Ten mem przedstawia tak bardzo mnie :---D Nie wiem jak Wy, ale ja świetnie się bawię będąc sama ze sobą. Nie chodzi o to, że nie lubię ludzi, o nie, nie, ale jakby to powiedzieć - gdy jestem z ludźmi to rozładowuję baterię, a gdy jestem sama to ją ładuję. To chyba typowa cecha introwertyka. Ojj, introwertyzm - to totalnie ja. Nie czuję się z nim wcale źle, wszak jest to często denerwujące dla ludzi z mojego otoczenia, ponieważ zdarza mi się na przykład często nie odpisywać na wiadomości przez kilka dni... W ogóle próbowaliście kiedyś ze mną pisać? Strasznie ciężkie doświadczenie. Prawda jest taka, że nie przepadam za elektronicznym kontaktowaniem się i bardzo, ale to bardzo żałuję, że w tych czasach kontakt listowny nie jest zbyt powszechny. Listy są bardzo praktyczne. Piszecie wszystko, co Wam leży na sercu, tekst możecie ładnie ozdobić, zamknąć do koperty i wysłać. Potem dostajecie odpowiedź, napisaną od ręki, możecie poczuć obecność osoby piszącej... 

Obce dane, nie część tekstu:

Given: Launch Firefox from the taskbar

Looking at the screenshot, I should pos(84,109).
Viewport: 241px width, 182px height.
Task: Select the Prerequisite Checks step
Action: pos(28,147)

Aaa, ktoś poznaje ten pokój?? Gdy odeszłam z kanału GalaxisLPS, przeniosłam się na TheLewitującePlackiLPS, gdzie zaczęłam tworzyć serial "Power Of Amber". W tym właśnie pokoju mieszkała tytułowa Amber wraz ze swoją przyjaciółką Jessie :3 Do tej pory uważam "Power Of Amber" za najlepszy serial mojego autorstwa, mimo iż nie został skończony. Ma wiele niedopatrzeń, to oczywiste, jednakże wracam do niego czasami z wielką melancholią. W sumie żałuję, że nigdy go nie skończyłam. W głowie miałam zakończenie - to prawda, czym innym jest natomiast zamknięcie swoich myśli w filmie. Cóż, żywię nadzieję, że wspomniane zakończenie nigdy mi nie umknie, ponieważ nie sądzę bym ponownie siadła do tego serialu.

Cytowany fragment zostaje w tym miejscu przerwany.